Many Perception Tasks are Highly Redundant Functions of their Input Data
Rahul Ramesh, Anthony Bisulco, Ronald W. DiTullio, Linran Wei, Vijay Balasubramanian, Kostas Daniilidis, Pratik Chaudhari
TL;DR
The paper addresses why many perception tasks remain highly predictable even when input data are projected into subspaces with reduced variance. It systematically analyzes projections defined by PCA, Fourier, and wavelet bases across diverse tasks (classification, semantic segmentation, optical flow, depth estimation, and vocalization discrimination), using mutual information and partial information decomposition to reveal redundancy and synergy among subspaces.

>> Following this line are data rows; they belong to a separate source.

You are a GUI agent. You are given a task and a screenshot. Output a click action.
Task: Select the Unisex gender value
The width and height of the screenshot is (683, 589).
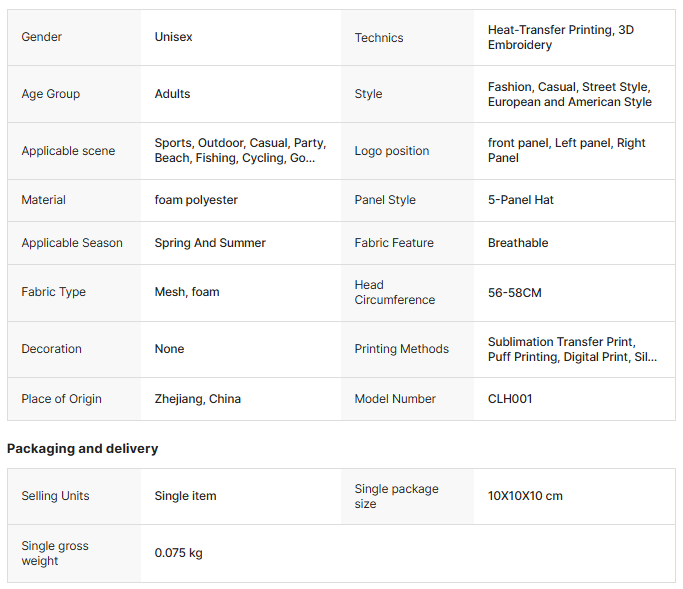click(x=173, y=37)
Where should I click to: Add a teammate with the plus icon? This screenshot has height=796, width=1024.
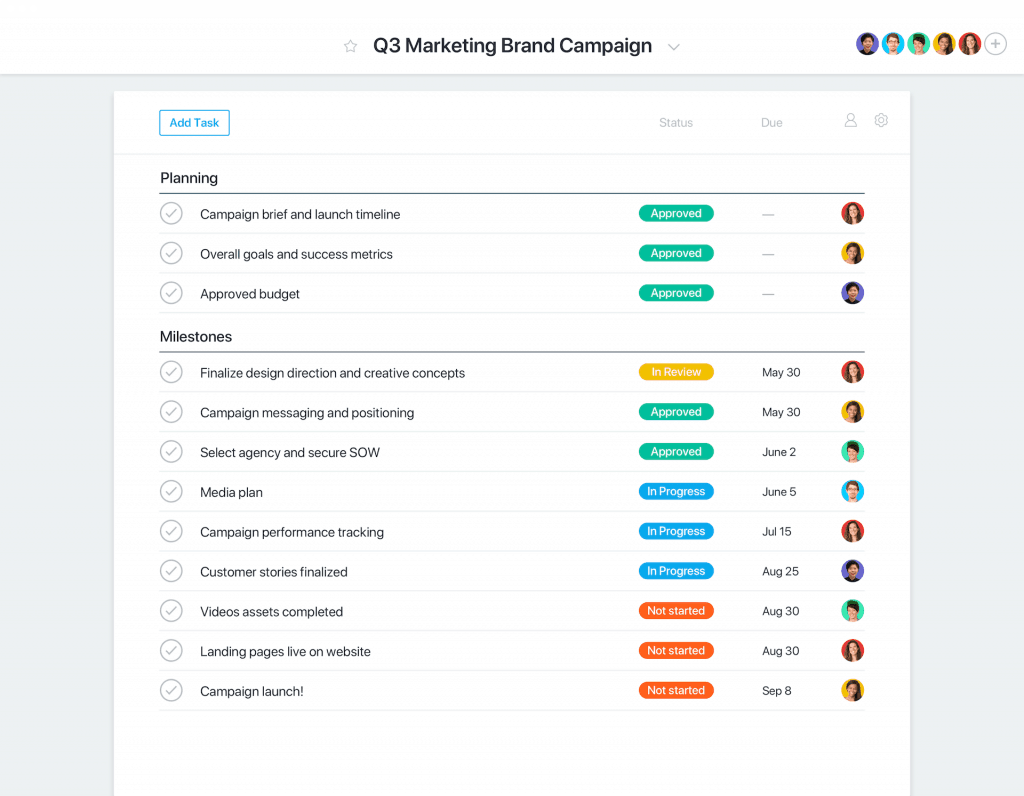point(995,43)
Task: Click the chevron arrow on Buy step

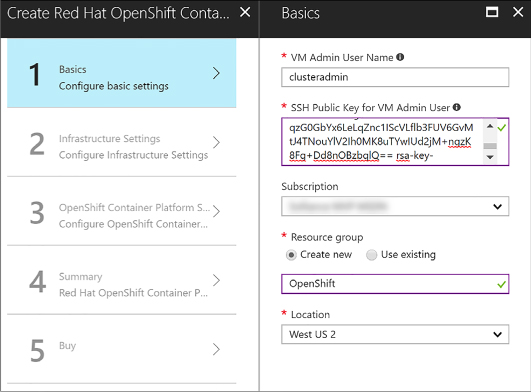Action: coord(216,349)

The key finding is that while the principal subspace is most predictive, substantial information about the task is distributed across the entire spectrum, including tail bands and even random subspaces, with deep networks predominantly relying on head information. These results have implications for neuroscience and deep learning theory, suggesting that redundancy in natural signals and tasks underpins robust representations and may inform more efficient learning strategies and architectural choices in practice.
Abstract
We show that many perception tasks, from visual recognition, semantic segmentation, optical flow, depth estimation to vocalization discrimination, are highly redundant functions of their input data. Images or spectrograms, projected into different subspaces, formed by orthogonal bases in pixel, Fourier or wavelet domains, can be used to solve these tasks remarkably well regardless of whether it is the top subspace where data varies the most, some intermediate subspace with moderate variability--or the bottom subspace where data varies the least. This phenomenon occurs because different subspaces have a large degree of redundant information relevant to the task.